Data items:

───

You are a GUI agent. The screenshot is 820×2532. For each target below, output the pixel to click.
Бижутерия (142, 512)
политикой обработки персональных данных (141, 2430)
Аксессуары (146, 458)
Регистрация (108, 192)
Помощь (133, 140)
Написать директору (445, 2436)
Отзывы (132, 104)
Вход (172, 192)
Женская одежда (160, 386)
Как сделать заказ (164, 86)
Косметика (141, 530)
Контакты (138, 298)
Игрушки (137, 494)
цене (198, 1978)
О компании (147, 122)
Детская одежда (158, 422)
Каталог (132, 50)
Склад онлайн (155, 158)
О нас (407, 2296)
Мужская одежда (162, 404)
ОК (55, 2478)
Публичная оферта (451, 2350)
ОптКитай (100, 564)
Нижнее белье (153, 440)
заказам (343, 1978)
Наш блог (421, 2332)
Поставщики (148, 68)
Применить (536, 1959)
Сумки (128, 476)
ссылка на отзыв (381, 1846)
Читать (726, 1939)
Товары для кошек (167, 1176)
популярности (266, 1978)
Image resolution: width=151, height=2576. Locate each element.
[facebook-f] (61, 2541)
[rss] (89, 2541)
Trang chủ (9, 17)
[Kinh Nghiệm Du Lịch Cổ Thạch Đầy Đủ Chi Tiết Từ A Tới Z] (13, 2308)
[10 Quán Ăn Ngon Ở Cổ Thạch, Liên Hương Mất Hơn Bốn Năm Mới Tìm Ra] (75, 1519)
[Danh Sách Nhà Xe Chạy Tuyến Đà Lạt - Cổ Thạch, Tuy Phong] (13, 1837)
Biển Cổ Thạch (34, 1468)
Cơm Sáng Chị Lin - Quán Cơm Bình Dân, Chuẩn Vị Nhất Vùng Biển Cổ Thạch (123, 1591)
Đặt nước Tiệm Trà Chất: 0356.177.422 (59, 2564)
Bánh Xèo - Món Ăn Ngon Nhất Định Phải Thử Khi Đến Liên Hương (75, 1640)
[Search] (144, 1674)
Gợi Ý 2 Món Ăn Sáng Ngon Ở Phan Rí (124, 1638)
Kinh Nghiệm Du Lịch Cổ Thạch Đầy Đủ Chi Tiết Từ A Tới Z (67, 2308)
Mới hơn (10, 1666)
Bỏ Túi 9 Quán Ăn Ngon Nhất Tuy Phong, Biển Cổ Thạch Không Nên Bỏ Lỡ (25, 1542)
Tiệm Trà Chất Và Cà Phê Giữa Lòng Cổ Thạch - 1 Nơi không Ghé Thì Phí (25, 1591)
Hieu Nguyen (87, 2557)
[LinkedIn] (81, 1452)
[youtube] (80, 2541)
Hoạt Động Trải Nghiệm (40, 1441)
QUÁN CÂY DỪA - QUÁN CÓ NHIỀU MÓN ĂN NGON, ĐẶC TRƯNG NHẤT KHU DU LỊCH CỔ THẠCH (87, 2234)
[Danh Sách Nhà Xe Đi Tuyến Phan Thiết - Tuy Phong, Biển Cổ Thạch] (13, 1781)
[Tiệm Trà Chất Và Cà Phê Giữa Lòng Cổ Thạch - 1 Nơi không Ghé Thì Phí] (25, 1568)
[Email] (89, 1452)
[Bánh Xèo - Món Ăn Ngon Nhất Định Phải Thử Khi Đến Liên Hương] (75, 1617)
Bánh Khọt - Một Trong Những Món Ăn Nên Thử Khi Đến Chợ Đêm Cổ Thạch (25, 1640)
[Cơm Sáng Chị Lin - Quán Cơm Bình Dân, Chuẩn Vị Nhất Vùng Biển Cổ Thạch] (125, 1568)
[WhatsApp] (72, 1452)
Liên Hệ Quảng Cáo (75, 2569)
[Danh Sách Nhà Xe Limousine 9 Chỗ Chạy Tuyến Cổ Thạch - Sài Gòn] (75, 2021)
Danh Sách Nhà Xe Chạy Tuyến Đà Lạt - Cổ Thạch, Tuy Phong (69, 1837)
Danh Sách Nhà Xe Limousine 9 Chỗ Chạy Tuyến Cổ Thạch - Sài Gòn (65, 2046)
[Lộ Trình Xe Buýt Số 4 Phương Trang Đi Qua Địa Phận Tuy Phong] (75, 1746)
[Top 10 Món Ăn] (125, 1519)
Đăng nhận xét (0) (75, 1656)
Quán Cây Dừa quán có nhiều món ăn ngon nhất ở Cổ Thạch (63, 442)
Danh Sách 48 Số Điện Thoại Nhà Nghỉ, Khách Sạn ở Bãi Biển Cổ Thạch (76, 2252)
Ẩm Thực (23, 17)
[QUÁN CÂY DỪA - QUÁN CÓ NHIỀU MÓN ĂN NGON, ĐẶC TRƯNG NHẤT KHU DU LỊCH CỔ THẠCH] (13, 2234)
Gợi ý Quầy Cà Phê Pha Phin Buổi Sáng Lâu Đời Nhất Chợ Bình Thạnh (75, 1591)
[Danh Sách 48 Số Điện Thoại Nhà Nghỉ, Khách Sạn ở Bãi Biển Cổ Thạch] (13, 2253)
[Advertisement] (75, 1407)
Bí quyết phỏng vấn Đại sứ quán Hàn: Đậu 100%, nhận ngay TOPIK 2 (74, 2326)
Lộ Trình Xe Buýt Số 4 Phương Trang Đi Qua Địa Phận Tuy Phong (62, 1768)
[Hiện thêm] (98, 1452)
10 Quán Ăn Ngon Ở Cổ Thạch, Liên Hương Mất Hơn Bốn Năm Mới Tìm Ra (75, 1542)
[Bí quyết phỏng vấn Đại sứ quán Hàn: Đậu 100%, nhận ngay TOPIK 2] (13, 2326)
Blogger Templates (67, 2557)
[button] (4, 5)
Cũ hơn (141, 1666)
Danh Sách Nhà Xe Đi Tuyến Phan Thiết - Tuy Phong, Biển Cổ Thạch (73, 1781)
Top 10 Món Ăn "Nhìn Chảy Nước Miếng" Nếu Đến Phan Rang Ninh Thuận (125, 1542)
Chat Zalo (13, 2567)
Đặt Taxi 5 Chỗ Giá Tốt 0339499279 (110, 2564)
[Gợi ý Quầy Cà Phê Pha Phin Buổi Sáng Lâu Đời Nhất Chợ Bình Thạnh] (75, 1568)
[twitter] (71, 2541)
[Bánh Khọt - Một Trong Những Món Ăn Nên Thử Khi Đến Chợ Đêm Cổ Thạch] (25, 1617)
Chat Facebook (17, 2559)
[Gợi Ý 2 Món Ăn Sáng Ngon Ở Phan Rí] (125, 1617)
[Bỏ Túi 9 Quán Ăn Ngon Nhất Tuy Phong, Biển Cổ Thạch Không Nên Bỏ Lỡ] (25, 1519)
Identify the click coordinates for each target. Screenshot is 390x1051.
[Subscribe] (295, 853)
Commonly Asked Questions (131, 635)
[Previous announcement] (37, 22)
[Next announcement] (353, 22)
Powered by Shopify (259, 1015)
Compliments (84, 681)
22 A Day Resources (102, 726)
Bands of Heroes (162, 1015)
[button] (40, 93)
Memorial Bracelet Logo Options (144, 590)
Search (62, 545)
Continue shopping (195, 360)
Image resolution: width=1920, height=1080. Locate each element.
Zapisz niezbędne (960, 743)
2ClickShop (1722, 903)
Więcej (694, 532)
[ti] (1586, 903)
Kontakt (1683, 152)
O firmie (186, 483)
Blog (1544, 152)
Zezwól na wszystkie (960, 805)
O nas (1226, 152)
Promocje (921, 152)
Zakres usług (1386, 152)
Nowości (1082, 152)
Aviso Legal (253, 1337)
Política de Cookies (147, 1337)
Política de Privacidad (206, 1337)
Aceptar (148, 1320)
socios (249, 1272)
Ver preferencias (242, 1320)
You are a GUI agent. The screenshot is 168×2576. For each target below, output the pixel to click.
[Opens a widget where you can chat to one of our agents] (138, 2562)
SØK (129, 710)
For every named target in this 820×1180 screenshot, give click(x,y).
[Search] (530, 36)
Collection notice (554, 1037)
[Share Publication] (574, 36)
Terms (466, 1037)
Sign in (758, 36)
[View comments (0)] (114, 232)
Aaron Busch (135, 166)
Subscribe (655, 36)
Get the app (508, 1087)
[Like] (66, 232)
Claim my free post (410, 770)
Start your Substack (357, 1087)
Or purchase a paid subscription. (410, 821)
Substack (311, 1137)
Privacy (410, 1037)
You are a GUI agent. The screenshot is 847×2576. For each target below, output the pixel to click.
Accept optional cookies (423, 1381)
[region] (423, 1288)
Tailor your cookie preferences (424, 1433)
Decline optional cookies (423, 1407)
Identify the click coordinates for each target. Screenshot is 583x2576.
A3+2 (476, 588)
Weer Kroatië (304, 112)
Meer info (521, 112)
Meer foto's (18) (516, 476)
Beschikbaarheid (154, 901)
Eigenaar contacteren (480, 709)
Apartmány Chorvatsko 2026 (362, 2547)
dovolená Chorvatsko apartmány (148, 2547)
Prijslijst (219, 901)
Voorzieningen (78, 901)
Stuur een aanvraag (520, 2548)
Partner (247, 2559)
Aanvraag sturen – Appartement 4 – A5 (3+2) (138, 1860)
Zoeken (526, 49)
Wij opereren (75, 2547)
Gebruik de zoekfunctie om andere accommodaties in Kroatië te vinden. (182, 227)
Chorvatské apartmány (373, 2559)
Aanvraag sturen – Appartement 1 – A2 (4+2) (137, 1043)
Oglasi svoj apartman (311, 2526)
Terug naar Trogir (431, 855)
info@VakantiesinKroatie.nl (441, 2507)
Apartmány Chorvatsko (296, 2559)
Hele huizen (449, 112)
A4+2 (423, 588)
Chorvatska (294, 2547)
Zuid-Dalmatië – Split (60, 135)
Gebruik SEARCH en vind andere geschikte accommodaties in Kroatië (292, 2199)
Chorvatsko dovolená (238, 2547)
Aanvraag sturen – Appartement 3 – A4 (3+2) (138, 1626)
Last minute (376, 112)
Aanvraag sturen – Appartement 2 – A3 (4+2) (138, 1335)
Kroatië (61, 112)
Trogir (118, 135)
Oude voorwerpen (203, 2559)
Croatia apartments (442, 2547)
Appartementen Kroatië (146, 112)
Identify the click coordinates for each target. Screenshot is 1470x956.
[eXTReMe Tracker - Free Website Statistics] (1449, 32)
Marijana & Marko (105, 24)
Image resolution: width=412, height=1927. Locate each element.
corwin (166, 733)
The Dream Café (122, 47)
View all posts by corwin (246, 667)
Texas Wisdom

───

Copy word for word the stretch of entries above from the line that has "[Cơm Sáng Chị" through the line that has "Thạch (73, 1781)", both ends included, and nothing outside it.

● TASK RESPONSE:
[Cơm Sáng Chị Lin - Quán Cơm Bình Dân, Chuẩn Vị Nhất Vùng Biển Cổ Thạch] (125, 1568)
[WhatsApp] (72, 1452)
Liên Hệ Quảng Cáo (75, 2569)
[Danh Sách Nhà Xe Limousine 9 Chỗ Chạy Tuyến Cổ Thạch - Sài Gòn] (75, 2021)
Danh Sách Nhà Xe Chạy Tuyến Đà Lạt - Cổ Thạch, Tuy Phong (69, 1837)
Danh Sách Nhà Xe Limousine 9 Chỗ Chạy Tuyến Cổ Thạch - Sài Gòn (65, 2046)
[Lộ Trình Xe Buýt Số 4 Phương Trang Đi Qua Địa Phận Tuy Phong] (75, 1746)
[Top 10 Món Ăn] (125, 1519)
Đăng nhận xét (0) (75, 1656)
Quán Cây Dừa quán có nhiều món ăn ngon nhất ở Cổ Thạch (63, 442)
Danh Sách 48 Số Điện Thoại Nhà Nghỉ, Khách Sạn ở Bãi Biển Cổ Thạch (76, 2252)
Ẩm Thực (23, 17)
[QUÁN CÂY DỪA - QUÁN CÓ NHIỀU MÓN ĂN NGON, ĐẶC TRƯNG NHẤT KHU DU LỊCH CỔ THẠCH] (13, 2234)
Gợi ý Quầy Cà Phê Pha Phin Buổi Sáng Lâu Đời Nhất Chợ Bình Thạnh (75, 1591)
[Danh Sách 48 Số Điện Thoại Nhà Nghỉ, Khách Sạn ở Bãi Biển Cổ Thạch] (13, 2253)
[Advertisement] (75, 1407)
Bí quyết phỏng vấn Đại sứ quán Hàn: Đậu 100%, nhận ngay TOPIK 2 (74, 2326)
Lộ Trình Xe Buýt Số 4 Phương Trang Đi Qua Địa Phận Tuy Phong (62, 1768)
[Hiện thêm] (98, 1452)
10 Quán Ăn Ngon Ở Cổ Thạch, Liên Hương Mất Hơn Bốn Năm Mới Tìm Ra (75, 1542)
[Bí quyết phỏng vấn Đại sứ quán Hàn: Đậu 100%, nhận ngay TOPIK 2] (13, 2326)
Blogger Templates (67, 2557)
[button] (4, 5)
Cũ hơn (141, 1666)
Danh Sách Nhà Xe Đi Tuyến Phan Thiết - Tuy Phong, Biển Cổ Thạch (73, 1781)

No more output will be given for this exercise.